*Directions*.
(1) Could you reproduce the part of the pumping-lemma proof that begins at the words "Hence $B_1$ contains" and stops after the words "B_1$ has more $1$s than $0$s."?
(2) Which lines of the records contain the string "Where"? Copy out each one, treating case as significant.

*Text excerpt*.
Let $g$ be that word, which contains only $1$s.
$\ell$ is a suffix of a word in $B_1$ followed by a possibly-empty prefix of a word in $B_1$.
Hence $B_1$ contains a word that contains at least $\frac{2p}2=p$ consecutive $1$s. Let $uwv$ be such a string, where $w=1^p$.
We can write $uwv=uxyzv$ for some string $x,y,z$ with $|y|\ge1$ such that $uxy^iz\in B_1$ for all $i\ge0$, thanks to the general version of the pumping lemma. Since $w$ is all $1$s, so is $y$. Hence for $i$ large enough, $uxy^iz$ has more $1$s than $0s$. Let $g$ be such a word, i.e. $g\in B_1$ has more $1$s than $0$s.
In both cases, we have identified a word $g\in B_1$ that has more $1$s than $0$s. Then $ag^\omega\in A_1B_1^\omega\subseteq L$. However, $ag^\omega\notin L$ since its prefix $ag^{|a|+1}$ has more $1$s than $0$s. This is a contradiction.
This kind of proposition can also be proved in a more abstract automata independent way.

*Exercise material*.
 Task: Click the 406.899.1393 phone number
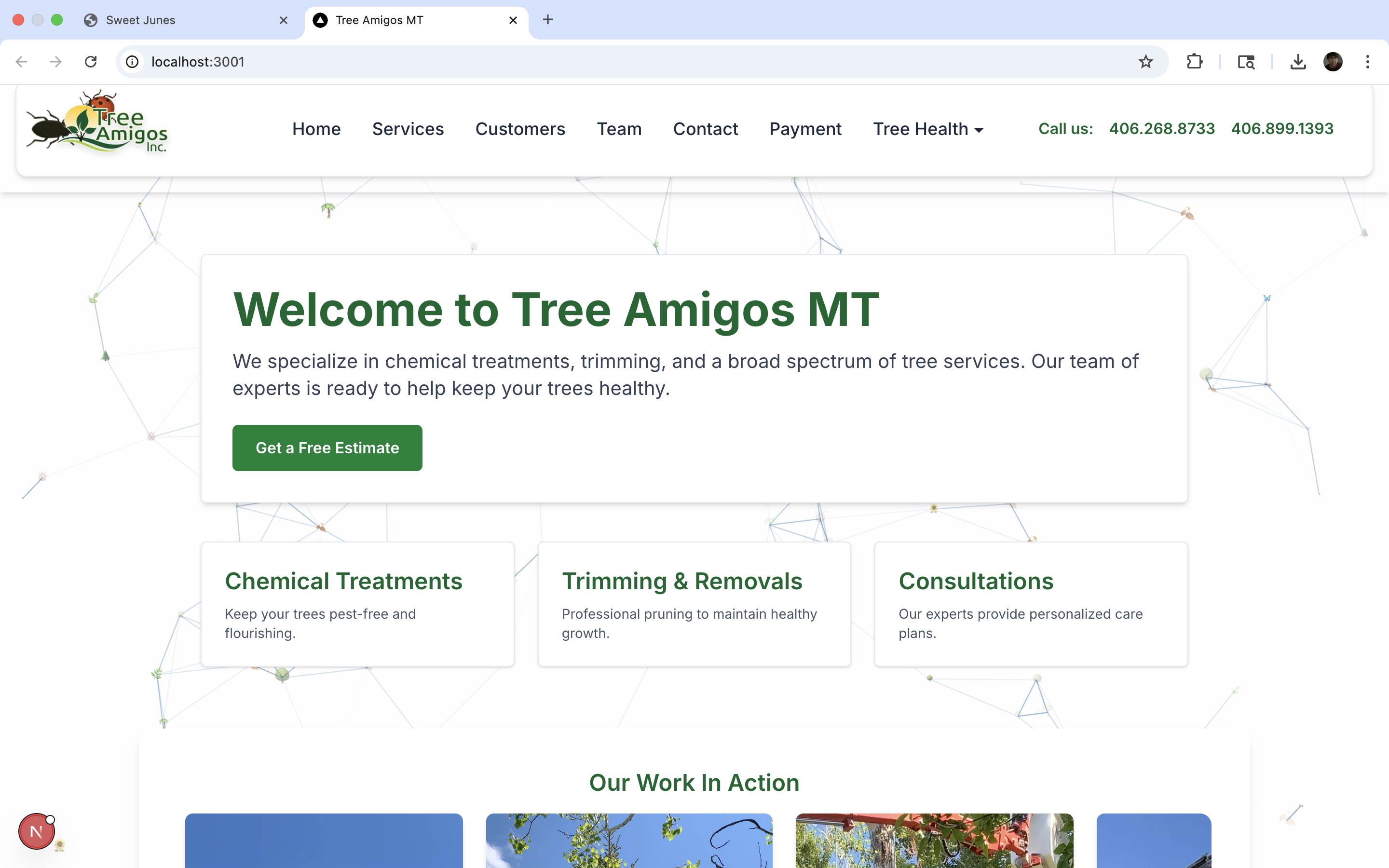click(x=1282, y=129)
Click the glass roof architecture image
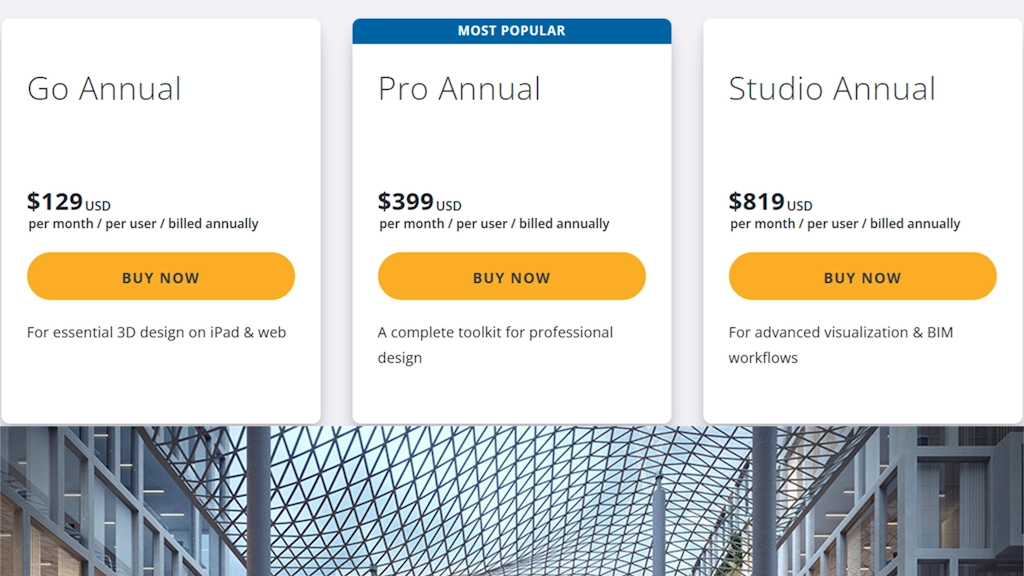Image resolution: width=1024 pixels, height=576 pixels. pyautogui.click(x=511, y=500)
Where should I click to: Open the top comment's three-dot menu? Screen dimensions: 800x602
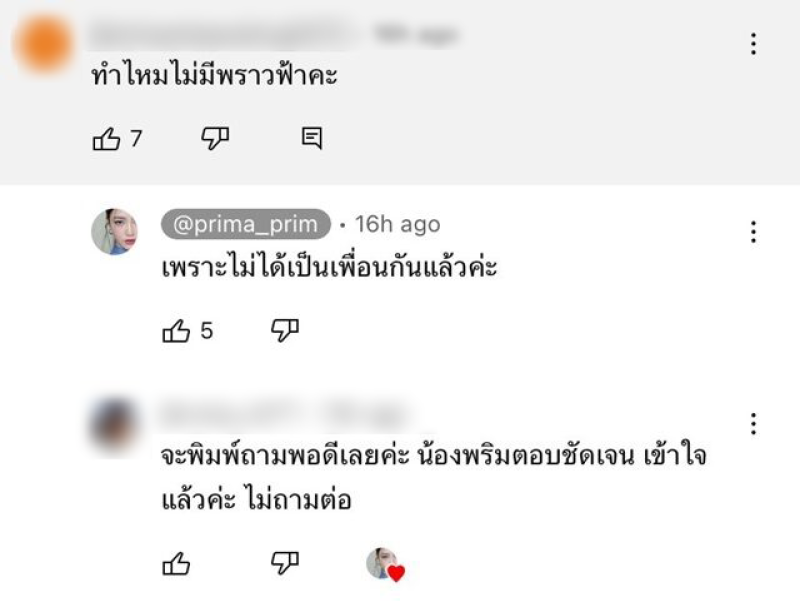(753, 44)
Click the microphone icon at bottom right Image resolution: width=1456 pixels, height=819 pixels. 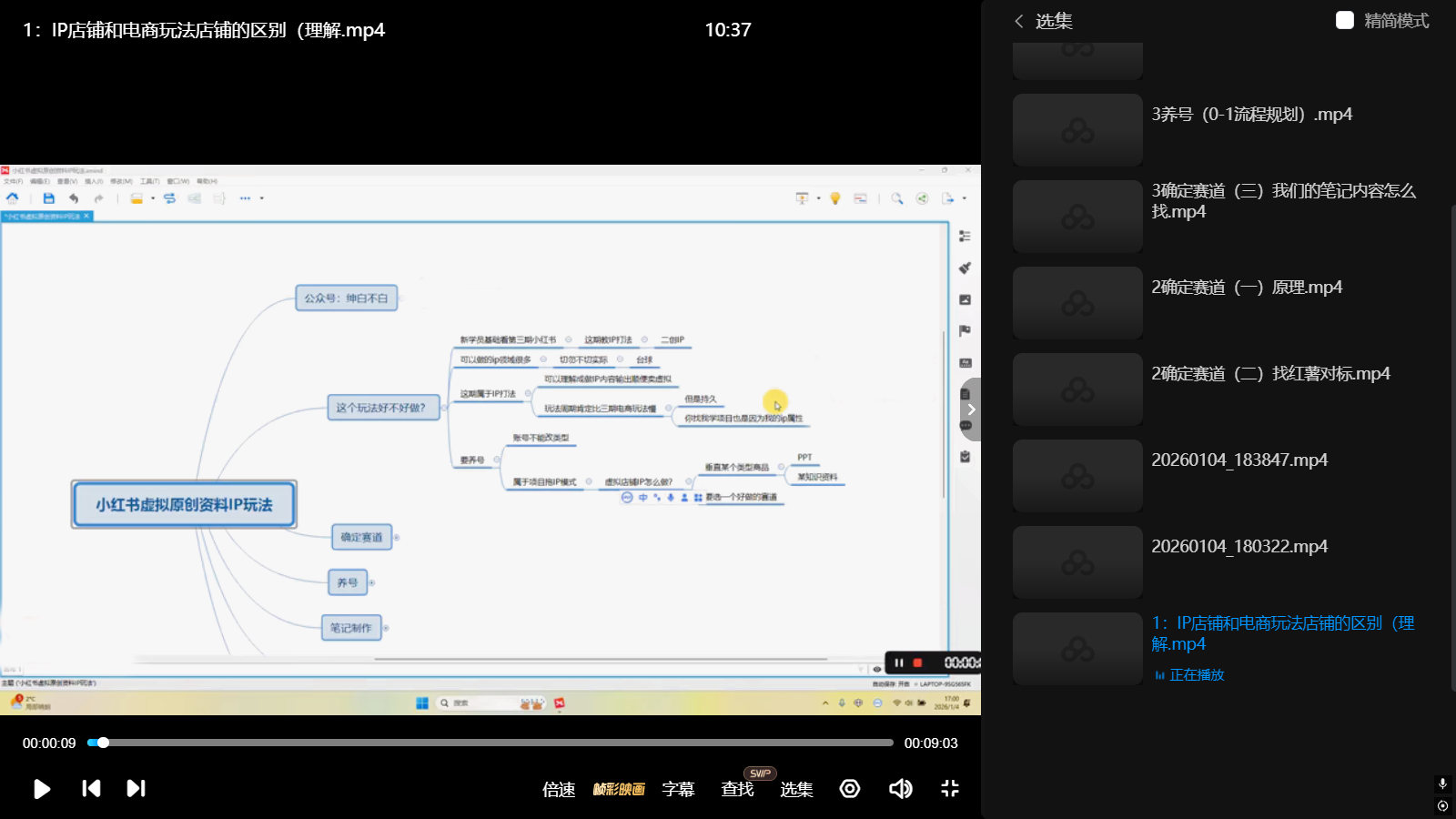(x=1442, y=784)
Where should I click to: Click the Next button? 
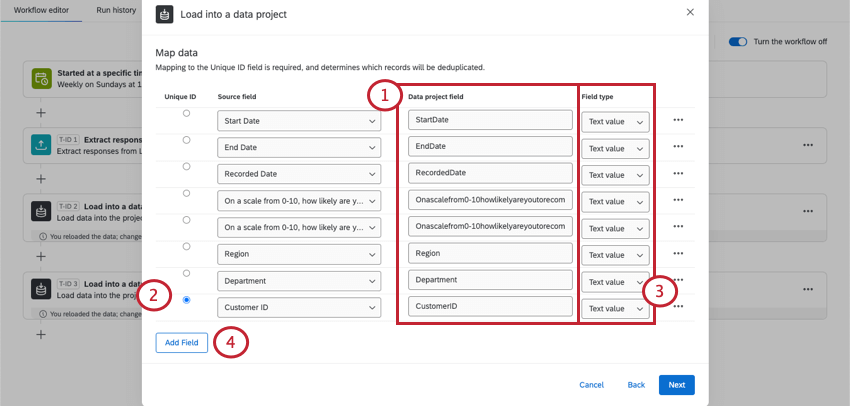pyautogui.click(x=676, y=384)
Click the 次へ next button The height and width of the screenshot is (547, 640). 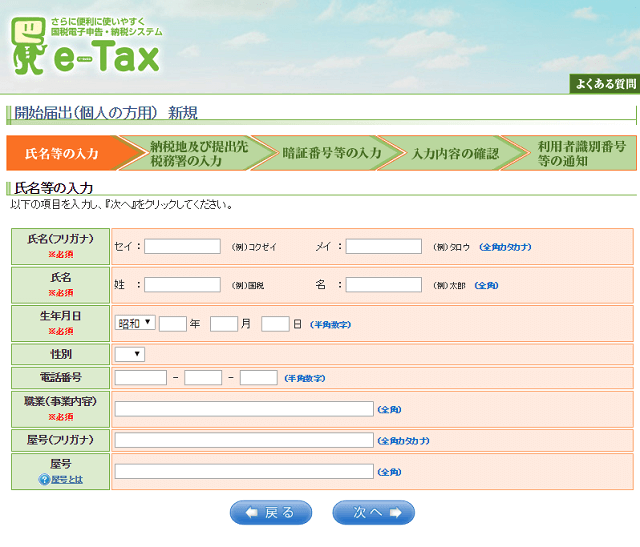click(373, 513)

*Solution set*.
(1)
Hence $B_1$ contains a word that contains at least $\frac{2p}2=p$ consecutive $1$s. Let $uwv$ be such a string, where $w=1^p$.
We can write $uwv=uxyzv$ for some string $x,y,z$ with $|y|\ge1$ such that $uxy^iz\in B_1$ for all $i\ge0$, thanks to the general version of the pumping lemma. Since $w$ is all $1$s, so is $y$. Hence for $i$ large enough, $uxy^iz$ has more $1$s than $0s$. Let $g$ be such a word, i.e. $g\in B_1$ has more $1$s than $0$s.

(2)
Where should I click to: Open the top comment's three-dot menu? Screen dimensions: 800x602
Where should I click to: Click the Next button? 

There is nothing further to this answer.